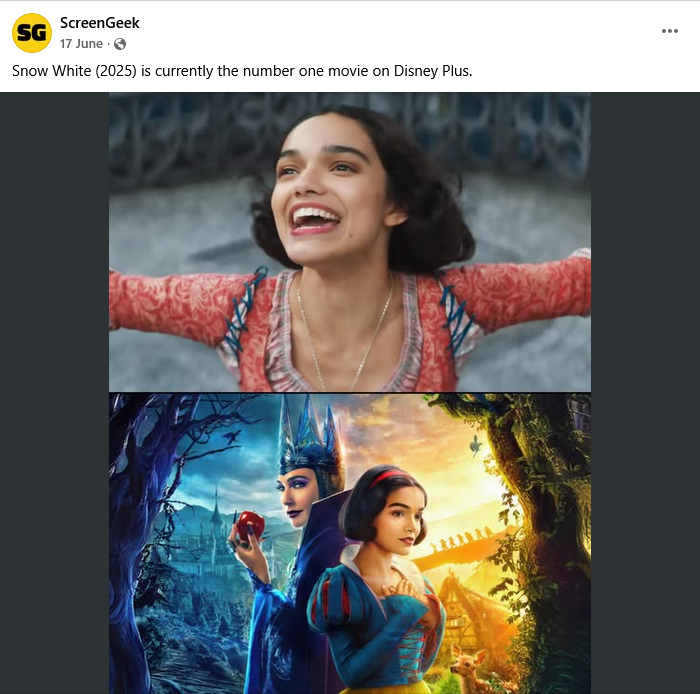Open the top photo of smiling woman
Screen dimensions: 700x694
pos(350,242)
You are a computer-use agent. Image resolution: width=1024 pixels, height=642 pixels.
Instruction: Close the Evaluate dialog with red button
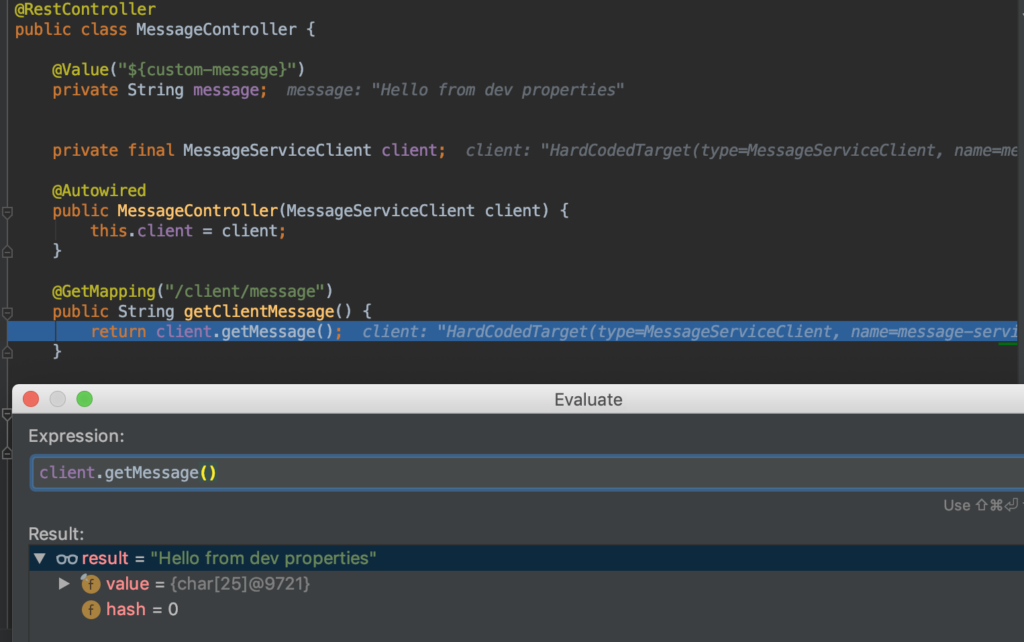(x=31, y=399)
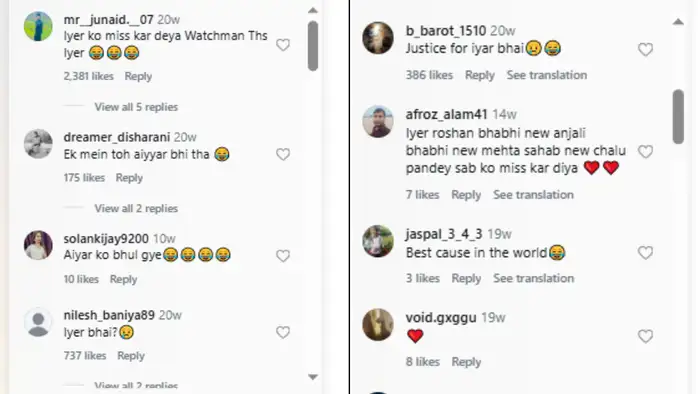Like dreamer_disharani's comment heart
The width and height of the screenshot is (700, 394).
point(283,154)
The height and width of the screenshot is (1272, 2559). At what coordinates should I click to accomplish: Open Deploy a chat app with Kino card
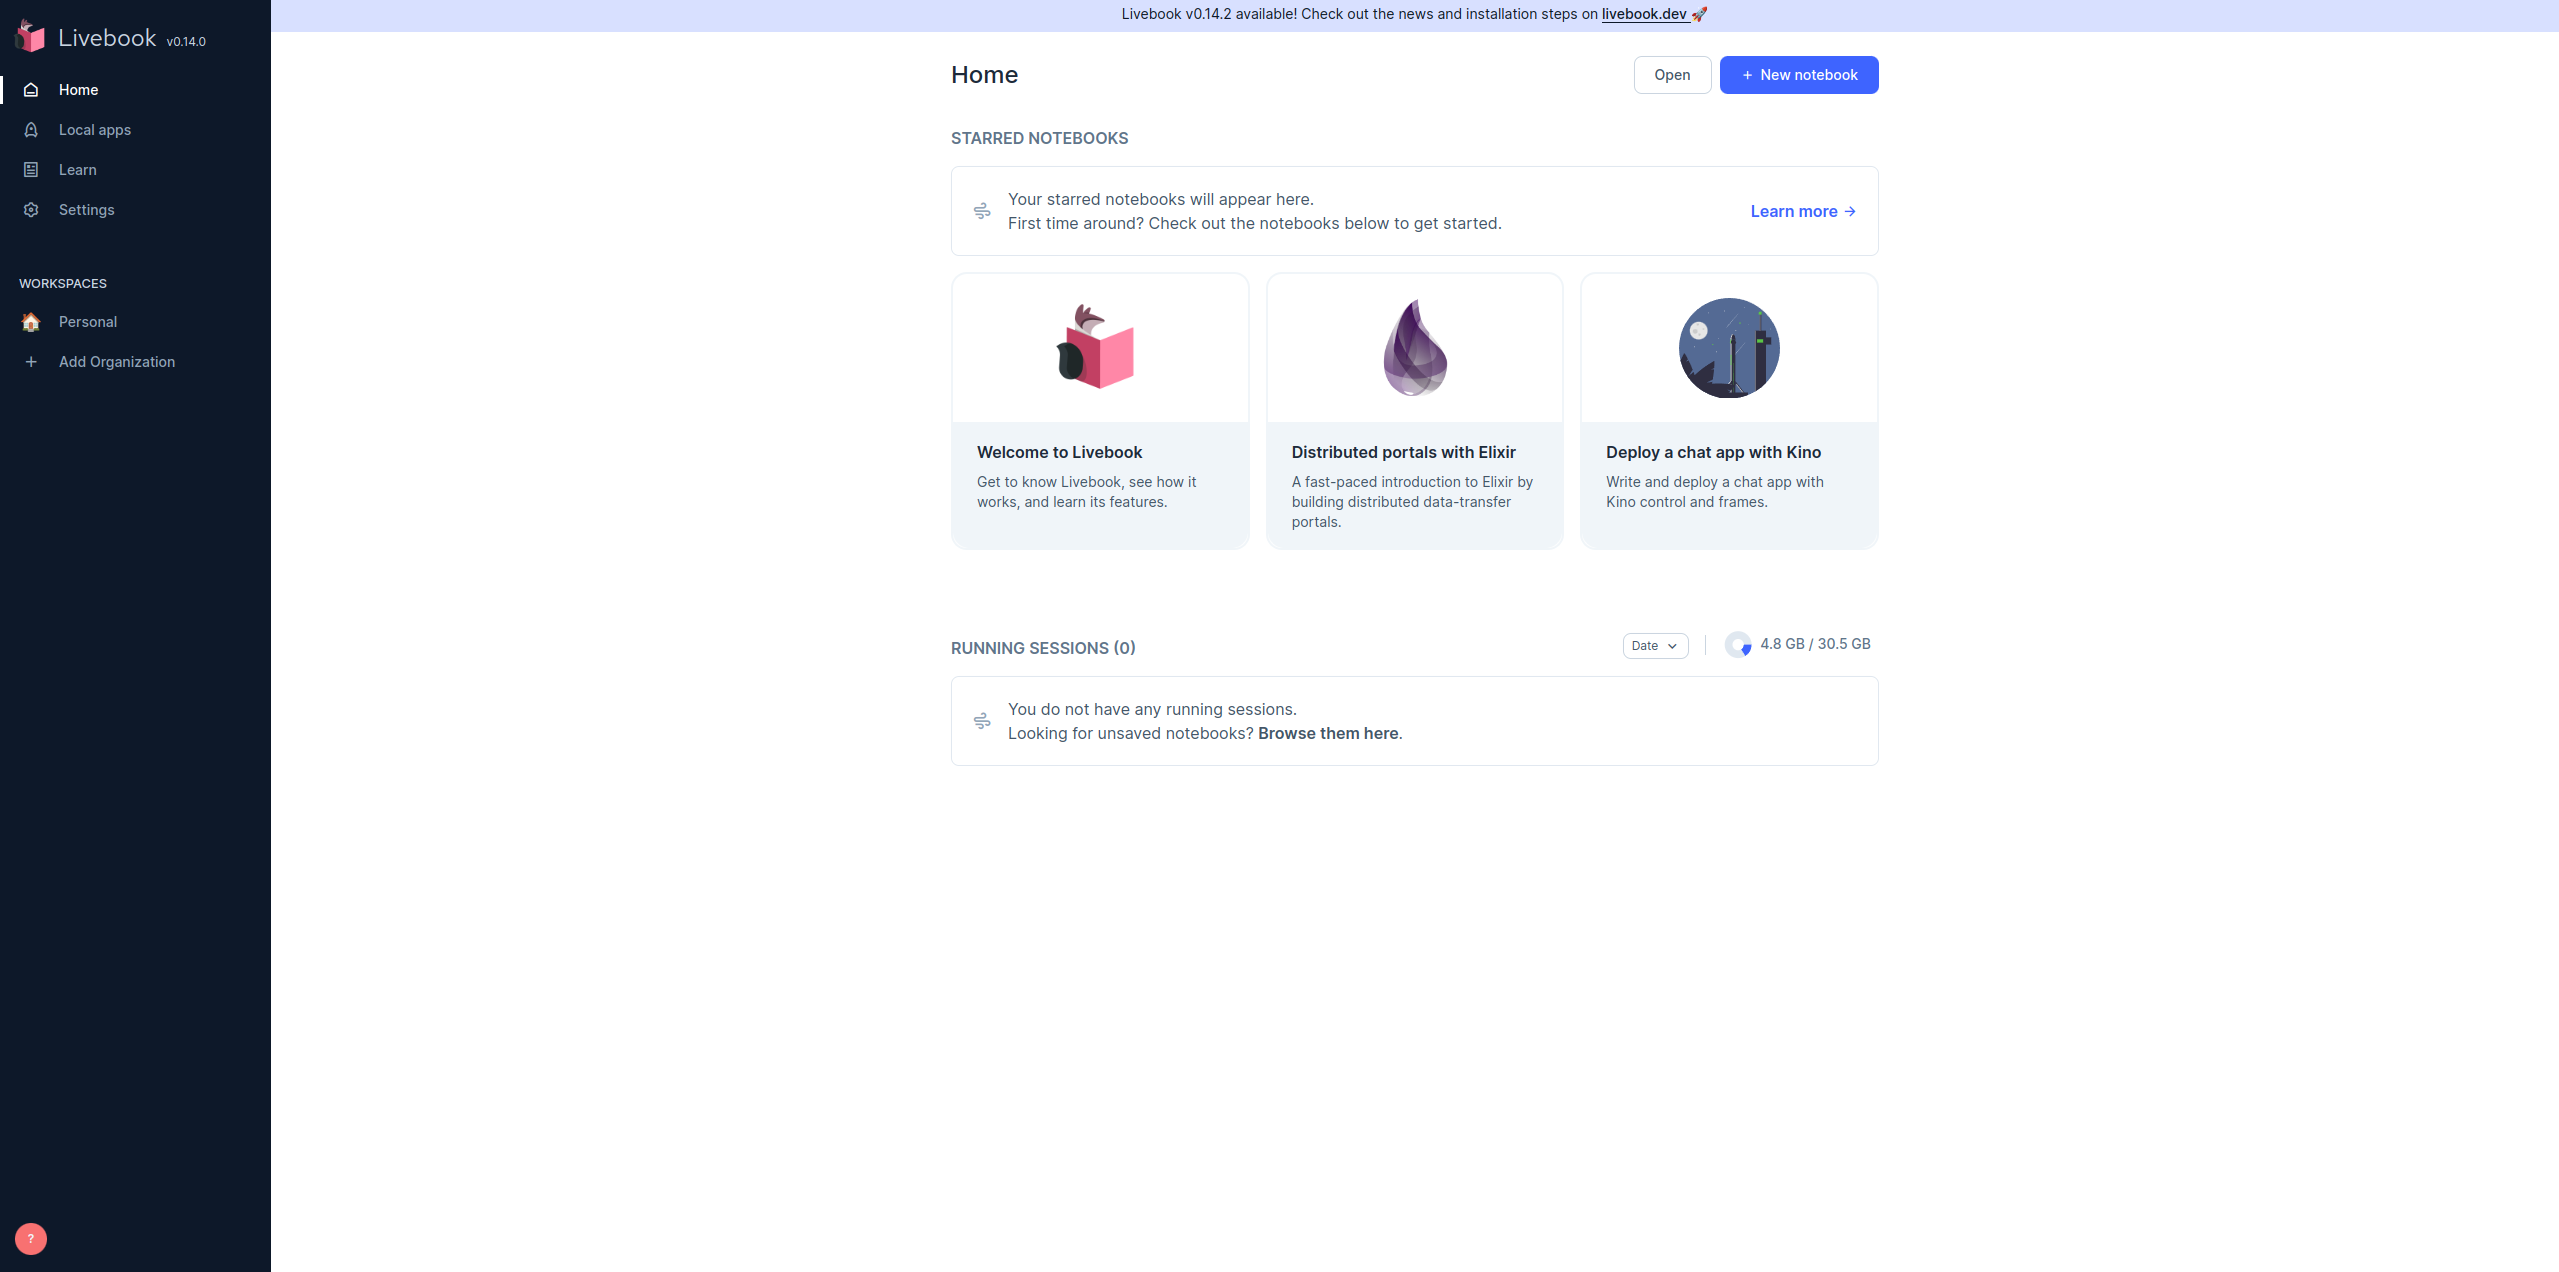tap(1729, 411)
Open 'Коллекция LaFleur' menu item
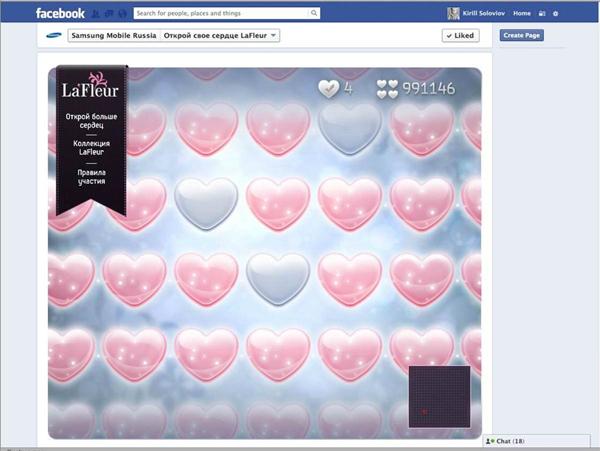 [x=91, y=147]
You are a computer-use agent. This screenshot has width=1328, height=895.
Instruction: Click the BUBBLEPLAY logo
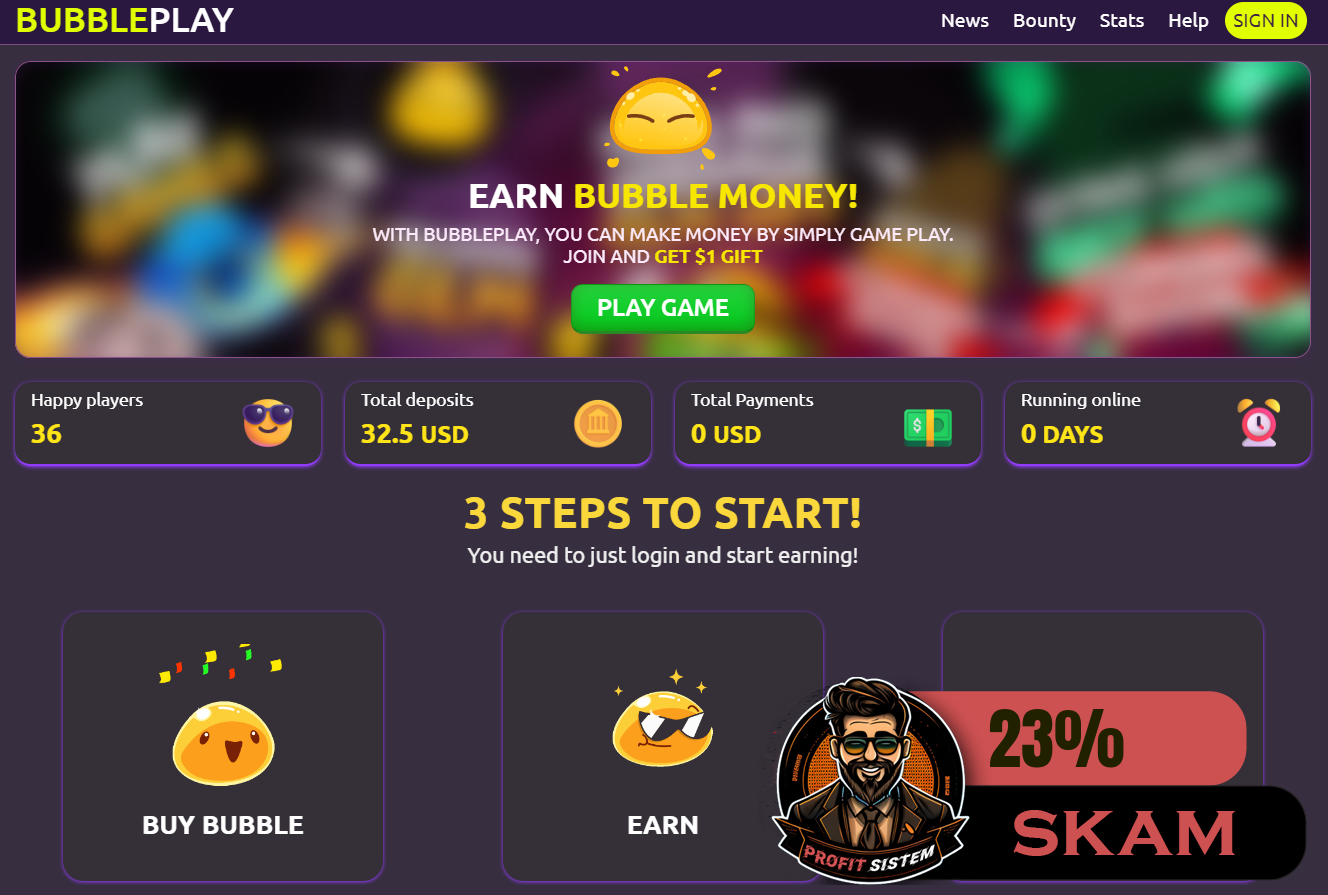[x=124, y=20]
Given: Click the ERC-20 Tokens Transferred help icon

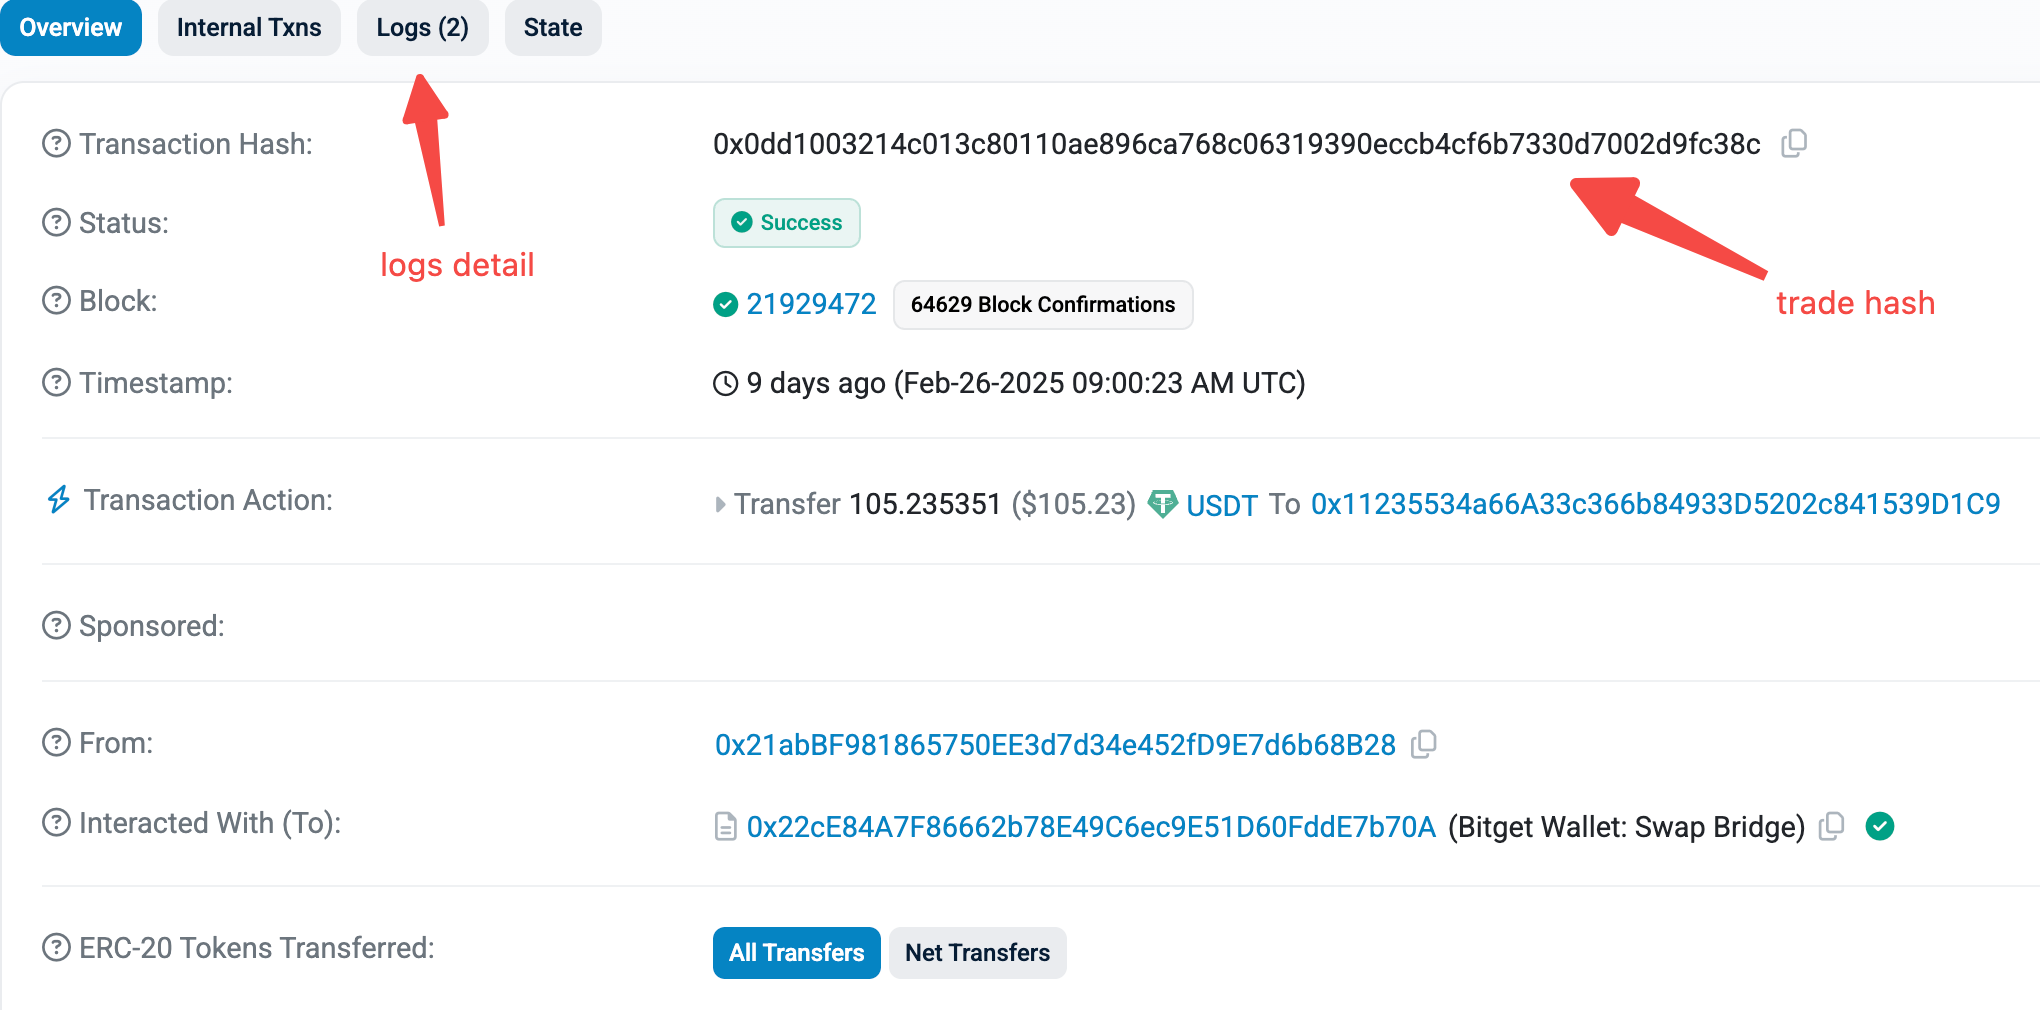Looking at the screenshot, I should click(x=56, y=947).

| PROBLEM DESCRIPTION |
Set down nothing but the lines from the one containing "You are a computer-use agent. Image" to the final line above, both included, with every picture left out.

| RESPONSE AREA |
You are a computer-use agent. Image resolution: width=1024 pixels, height=642 pixels.
Instruction: Close the Evaluate dialog with red button
(x=31, y=399)
Like dreamer_disharani's comment heart
The width and height of the screenshot is (700, 394).
point(283,154)
The height and width of the screenshot is (1272, 2559). At what coordinates should I click to accomplish: Open Deploy a chat app with Kino card
tap(1729, 411)
Open 'Коллекция LaFleur' menu item
 [x=91, y=147]
You are a computer-use agent. This screenshot has width=1328, height=895.
Instruction: Click the BUBBLEPLAY logo
[x=124, y=20]
Given: Click the ERC-20 Tokens Transferred help icon

Looking at the screenshot, I should click(x=56, y=947).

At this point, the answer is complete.